Rogers, Warren (Joseph, Jr.) 1922-2003
ROGERS, Warren (Joseph, Jr.) 1922-2003
OBITUARY NOTICE—
See index for CA sketch: Born May 6, 1922, in New Orleans, LA; died of complications from a perforated ulcer August 31, 2003, in Washington, DC. Journalist and author. Rogers was a Washington insider whose friendship with Robert F. Kennedy led to several books about the Kennedy clan. He attended Tulane University, but left in 1941 to join the Marines; he fought in the Pacific theater during World War II and saw action at Guadalcanal. Returning home, he worked his way up from copy boy to cub reporter at the New Orleans Item. He next joined the Associated Press in 1947, where he worked as a reporter in Baton Rouge before being assigned to Washington, D.C. in 1951, and he became a diplomatic correspondent there from 1953 to 1959. He was hired by the New York Herald Tribune in 1959. Rogers covered military affairs and international news for the next four years, and it was while working for the Herald Tribune that he met and became friends with Bobby Kennedy.

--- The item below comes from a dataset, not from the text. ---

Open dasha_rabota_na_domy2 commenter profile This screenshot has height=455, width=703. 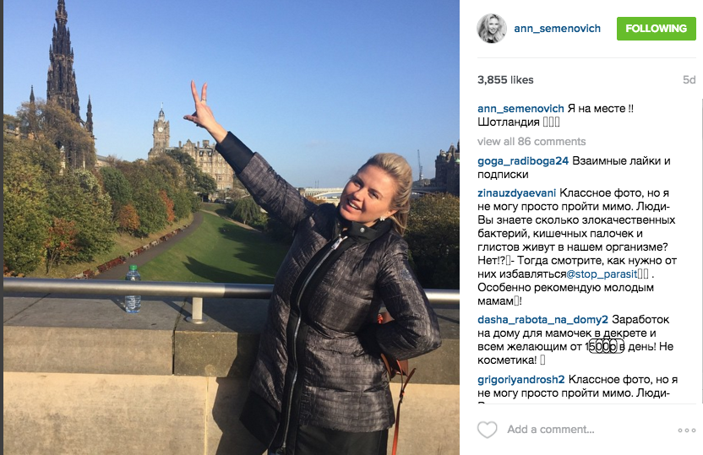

He then returned to Washington, D.C. as chief correspondent for Hearst Newspapers and then as editor for Look magazine. The 1960s were eventful years, and Rogers covered such high-profile news as the Vietnam War and the Cuban Missile Crisis. His friendship with Kennedy gave him inside access into the 1968 campaign, and when Kennedy was shot in Los Angeles, Rogers was there and rode with him in the ambulance. He left Look in 1970 to work briefly for the Los Angeles Times and then the Chicago Tribune-New York News Syndicate, all the while covering events in the nation's capital. During the mid-1970s Rogers left journalism for a time to be vice president of public affairs for the National Forest Products Association, but he returned to journalism as editor-in-chief of Plus Publications from 1977 to 1979, and then worked as editor of the newsletter White House Weekly from 1981 to 1989. He also ran the Georgetown Courier from 1991 to 1992, but from 1979 on Rogers mostly worked as a freelancer. He was the author of several books about the Kennedys, including Ted Kennedy (1980), Hickory Hill: Bob Kennedy at Home (1985), and When I Think of Bobby: A Personal Memoir of the Kennedy Years (1993), as well as other works such as The Floating Revolution (1962) and Outpost of Freedom (1965), written with Roger Donlon.
OBITUARIES AND OTHER SOURCES:
PERIODICALS
Los Angeles Times, September 3, 2003, p. B10.
Washington Post, September 2, 2003, p. B4.